Hacker News new | ask | show | jobs
by patio11 4107 days ago
It's difficult for many entrepreneurs to hedge, particularly young or first-time entrepreneurs, because a supermajority of their net worth is in their company. If you own a software company and have $10k in your IRA there is no option available which causes that IRA to suddenly be worth an appreciable portion of the value of the software company given some event which severely compromises the worth of the software company.

The best option available if you're concerned about sector-specific or firm-specific risk is to decrease your exposure to your own company. For example, if your company has already created tangible economic value, you'd do something like a secondary sale while raising a new equity round, such that part of the round goes into your pocket rather than the company's coffers. You'd then take that money and then do anything other than putting it into a high-growth tech company.

This is becoming much more common than it used to be, to my understanding. Historically VCs preferred to have founders be "hungry for an exit" (which was, ahem, so that VCs would have a superior negotiating position), but these days social acceptability of cashouts is increasing as a) the market favors entrepreneurs and b) VCs are starting to cotton onto the fact that early acquisition offers (which murder VC returns) are radically more attractive when you have $600 in your checking account than when you can comfortably contemplate e.g. a wedding, childbirth, or a home purchase (well, OK, maybe not a home purchase in the current real estate market) without suffering crippling amounts of financial anxiety.

Given that one has a non-trivial portion of their net worth outside the company, there exist options for hedging, but given that you're probably better at selling software than on financial alchemy you should probably stick with what you're good at.

That said, you might do something like I did, which was e.g. pick a publicly traded company which would get shellacked if your sector got hit and buy deeply out-of-the-money puts on them. (I picked Salesforce and spent ~$500 on an options position which pays out only if they either have Enron-sized accounting issues or SaaS gets punched in the face. It expired valueless. I'd have re-upped it for another year but didn't anticipate my net worth and professional career to both be 90%+ SaaS-weighted for most of this year.)

3 comments

> That said, you might do something like I did, which was e.g. pick a publicly traded company which would get shellacked if your sector got hit and buy deeply out-of-the-money puts on them. (I picked Salesforce and spent ~$500 on an options position which pays out only if they either have Enron-sized accounting issues or SaaS gets punched in the face. It expired valueless. I'd have re-upped it for another year but didn't anticipate my net worth and professional career to both be 90%+ SaaS-weighted for most of this year.)

This is not good advice. Buying options is a fool's game. The vast majority of retail options buyers lose money, which isn't surprising given that upwards of 70% of call and put options expire worthless. When it comes to losing money, buying deep OTM options is by far the best strategy.

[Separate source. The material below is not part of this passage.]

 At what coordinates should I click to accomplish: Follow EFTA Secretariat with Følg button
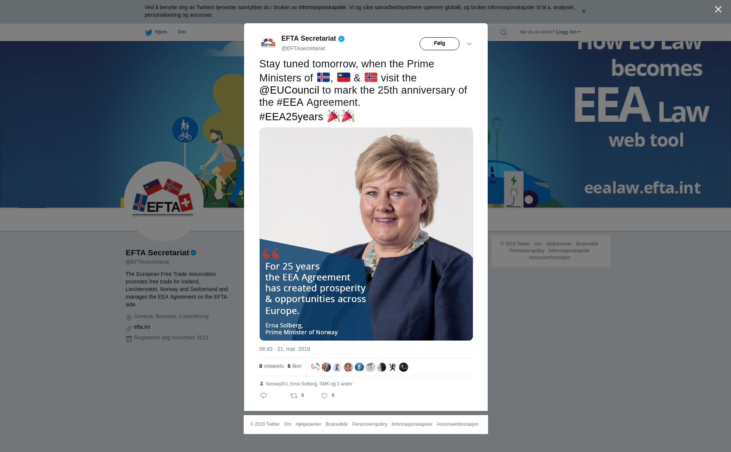(x=439, y=44)
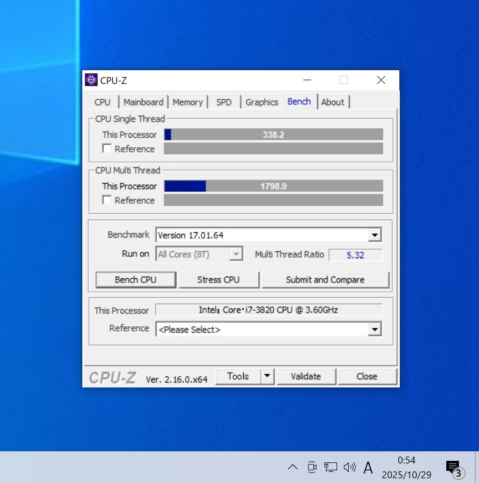The height and width of the screenshot is (483, 479).
Task: Open the Tools dropdown arrow
Action: [x=267, y=376]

If you want to play the options game, you are statistically far more likely to not lose money, and to make it, by selling options.

That's the point of an insurance policy: you want to say next year "Darn, I spent a small predictable amount of money and nothing bad happened so I got nothing for that money."

The more pertinent criticism of this strategy would be "Patrick, there are all sorts of ways for the value of your company to go to zero, including in the middle of a sectoral decline, without causing the options you purchased to be worth enough to meaningfully cushion the blow."

A protective put against an equity position can function like an insurance policy. For example, if you owned a large position in CRM stock and were sitting on significant unrealized gains but didn't want to sell, you could buy CRM puts to protect your equity position. Of course, there are other strategies (like a collar) that are probably going to make more sense in many scenarios.

Buying a deep OTM put in a single company as an "insurance policy" for your privately-owned SaaS business is patently silly. The correlation, if any, is far too weak to be meaningful but even if you believed there was some correlation, to follow your own criticism of your strategy, I find it hard to believe that $500 worth of puts would provide protection unless you have a tiny business. Even if the value of your puts grew by, say, 3900%, an entirely unlikely scenario, your dollar gains would still only be $19,500.

So I'll repeat: folks should not consider buying puts (and deep OTM puts at that) as you suggested.

Back during the first dot-com boom I was working for a Swiss Bank and they were marketing something called "Proxy Hedges" to entrepreneurs. The idea was that if your start-up was, say, a tech company, you would buy shares in companies that were in an industry that tended to do well when tech industries didn't. No idea what. Maybe supermarkets or mining something .
You'd then take that money and then do anything other than putting it into a high-growth tech company.

Yep, that's one way to hedge :)

I guess the main thing I was getting at is - is there any high-growth tech company that you could start that has more opportunity in a bubble burst?

All good tech start-ups benefit more from a bubble bursting, than from the roaring times during the bubble.

Others have written about this before; in fact every time this happens it gets historically summarized by someone. If you look at the numerous boom / bust periods in tech, whether the '80s, '90s, or '00s, the best tech companies roared right through the downturn and came out the other side in great shape.

It's the same reason Intel always believed in investing right through the bust periods, to gain ground against everyone else that either can't do that or is foolish enough to go into lock-down mode.